**Objective 1**
In the forum excerpt about JPM's hedge, who is identified as JPM's CEO?
**Objective 2**
Please write out an updated version of the forum excerpt about JPM's hedge, starting with "nope-1004's picture" and going on through "the trade itself.", with "JPig" changed to "JPM".
**Objective 3**
Take the forum excerpt about JPM's hedge further, picking up after its final sentence.

**Source excerpt**

- - - - -

Dr. Engali's picture

Certainly not Jamie Dimon.

runlevel's picture

I dont login often, but when i do, its for funny shit like that. 


nope-1004's picture

It means JPig is scrambling for liquidity to hedge the pressure put on them by other banks, who smell blood.  JPig won't publicly admit they are feeling the heat, but these graphs show it.


Dr. Engali's picture

I think we all get that...It's trying to understand the trade itself.

AlaricBalth's picture

This might help. (From Forexer out of Singapore)


I feel it is imperative for all market participants to have a general understanding of how JPM's hedge blew up, something that some espouse as a black swan (think LTCM in 1998 & probably the exposing of MFGlobal's corzining of investor capital to cover losses on sour speculative bets). The MSM has been quick to cover this story on JPM's alleged felony with regards to its risk management and how a "hedge turned speculative". Whilst there are bits of true facts and opinions presented, a good chunk of it is quite literally bosom-dung. Zerohedge has put up a meticulously detailed analytical piece on how things went wrong and puts the CIO (chief investment office) decision making tree in soft focus - A must read for folks who want the fresh juice of the entire edifice on a grand scale. I'm merely going to share my analysis which contains alot of the stuff in Zerohedge's piece but also delve deeper into where more explanation is warranted. This isn't child's content, it is deep stuff (think quantitative finance) so take some time to really understand every sentence in this post and in Zerohedge's piece. 

What was JPM Hedging?
Although no non-insider knows for certain, point and shoot guesses would likely be commercial loans on the books of JPM's commercial banking arm. I think this is an aggregated book meaning the portfolio of loans originated from US corporations and probably a few hundred million Dollars in consumer loans. Reasons for this is because due the CIO's hedging instrument of choice (read on for more details later). The size of this portfolio is unknown but should be huge, very huge (large enough that risk models weren't able to detect micro seismic faults before the markets turned against their hedge. I read that Jamie Dimon (JPM's CEO) has expressed willingness to testify infront of congress (remember Goldman's "$hity deal" buzzword during hearings on allegations of conflict of interest; "Timberwolf securities" ect...). Let's hope more light will be shed on this very elusive subject on what was actually being hedged and in what quantities.

- - - - -

Records from a data collection
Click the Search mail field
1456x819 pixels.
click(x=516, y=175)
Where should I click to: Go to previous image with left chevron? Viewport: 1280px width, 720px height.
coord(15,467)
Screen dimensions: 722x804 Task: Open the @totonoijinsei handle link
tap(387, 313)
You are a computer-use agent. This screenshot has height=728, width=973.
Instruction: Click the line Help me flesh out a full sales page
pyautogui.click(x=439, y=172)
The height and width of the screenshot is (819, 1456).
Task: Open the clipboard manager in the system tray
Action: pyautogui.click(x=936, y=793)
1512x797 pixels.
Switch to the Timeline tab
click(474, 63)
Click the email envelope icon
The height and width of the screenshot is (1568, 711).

- - - - -

**Written answer 1**
Jamie Dimon

**Written answer 2**
nope-1004's picture

It means JPM is scrambling for liquidity to hedge the pressure put on them by other banks, who smell blood.  JPM won't publicly admit they are feeling the heat, but these graphs show it.


Dr. Engali's picture

I think we all get that...It's trying to understand the trade itself.

**Written answer 3**
The Hedging Instrument of Choice
As Zerohedge pointed out, the CIO probably wanted a cheap hedge against extreme tail risk (think global systemic risk; ie: Europe falling apart; non-idiosyncratic credit risk (non-company specific credit risk); many corporates defaulting at once) that would payoff (covering/lowering cash losses on the underlying loan book) amidst utter chaos and financial cataclysm. It is much cheaper to hedge such risks in aggregated form rather than buying protection on individual names.

Zerohedge rightfully opines the CIO's sole intentions were to protect against adverse market movements which risks' cannot be immunized through conventional covered loan risk management strategies.

To wit:

Quote: Originally Posted by Zerohedge 2) JPM traders/risk managers are not stupid - can manage curves/levels in 'normal' market but firm needs 'extreme' risk hedge.

Critically - these guys are not dummies - they don't simply buy/sell index protection or curves (as some have suggested) in ultra-massive quantities (since risk models would flash) unless there is an edge. More importantly, they can manage risk at desk levels on term structures and exposures (and even jump-to-default risk to some extent) but on the aggregate portfolio there is a lot of un-covered risk of an extreme event (which seems ever more present) occurring.

The CIO decided to long the super senior tranche (a cocktail mix of 5Y, 7Y, 10Y maturities) of the CDX.NA.IG index. CDX.NA.IG is a composite CDS index of 125 individual US corporates (reference this back to the underlying portfolio being hedged).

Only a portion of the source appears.